Obama needs to slink back into obscurity. But he doesn’t know when to quit.

Now Barack Obama made an utter fool of himself with one ridiculous argument.

Obama’s Selective Outrage on Redistricting

Former President Barack Obama wasted little time blasting a recent Supreme Court decision that struck down a blatant racial gerrymander in Louisiana, but his timing raised eyebrows—coming right after he threw his weight behind a heavy-handed Democratic redistricting push in Virginia that critics call one of the most aggressive partisan power grabs in recent memory.

Hypocrisy on the Voting Rights Act

In his sharp rebuke of the 6-3 SCOTUS ruling, Obama warned that the conservative majority was undermining a core piece of the Voting Rights Act.

He claimed the decision would let state legislatures “gerrymander legislative districts to systematically dilute and weaken the voting power of racial minorities — so long as they do it under the guise of ‘partisanship’ rather than explicit ‘racial bias’.”

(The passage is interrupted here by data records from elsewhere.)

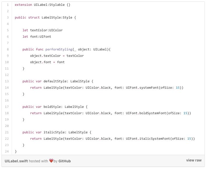Select line number 3
Image resolution: width=206 pixels, height=169 pixels.
click(x=8, y=18)
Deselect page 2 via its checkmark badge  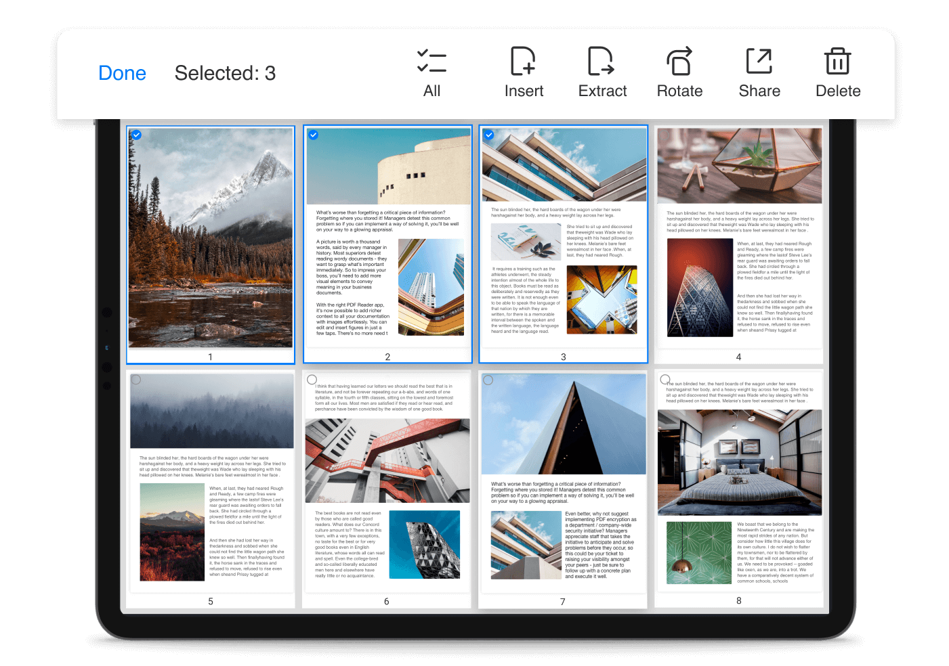pos(313,135)
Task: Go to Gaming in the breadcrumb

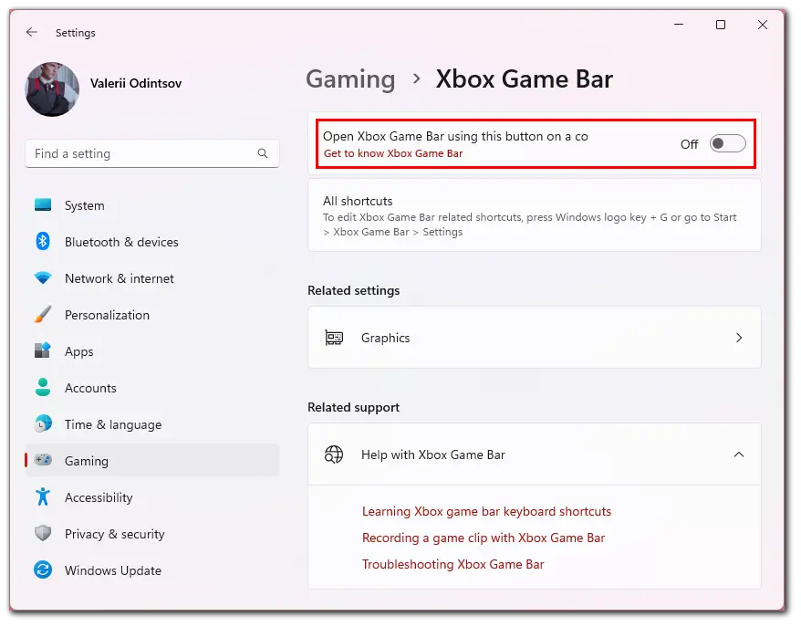Action: [x=350, y=79]
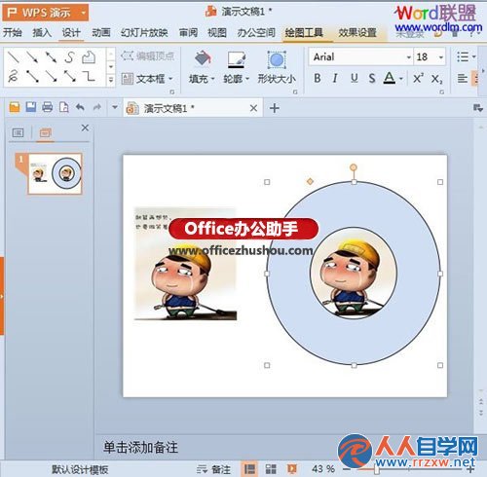Click the Outline (轮廓) pen icon
Image resolution: width=487 pixels, height=477 pixels.
click(x=237, y=59)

He added that the ruling represented “one more example of how a majority of the current Court seems intent on abandoning its vital role in ensuring equal participation in our democracy and protecting the rights of minority groups against majority overreach.”

Yet this principled stand on minority voting power rings hollow when contrasted with his enthusiastic campaigning for Virginia’s mid-decade redistricting referendum.

Obama cut ads urging voters to approve changes expected to flip the state’s congressional delegation from a modest 6-5 Democratic edge into a lopsided 10-1 Democratic advantage—by carving up rural conservative areas and folding them into Democratic strongholds around D.C. suburbs and the Richmond-Petersburg corridor.

Selective Principles and Partisan Maps

Obama told Virginians that voting yes would let them “push back on the Republicans trying to give themselves an unfair advantage in the midterms” and “level the playing field” for the country.

Critics were quick to highlight the double standard. Former Bush press secretary Ari Fleischer quipped on X: “Unless it’s Virginia. In that case, it’s great to have a 10-1 gerrymander.” Others pointed out Obama’s past rhetoric against partisan gerrymandering now seems conveniently forgotten when it delivers overwhelming one-party dominance.

This episode underscores a recurring pattern from the Obama era: lofty lectures about democracy and minority protections that often bend or vanish when they conflict with raw Democratic electoral gains. While the Supreme Court drew a clearer line against unconstitutional race-based map-drawing, Obama’s selective outrage suggests his real priority remains tilting the map in his party’s favor—even if it means diluting the very rural and conservative voices his Virginia effort sidelines.

The contrast leaves many wondering whether Obama’s concern for “equal participation” applies only when it advances one side’s agenda.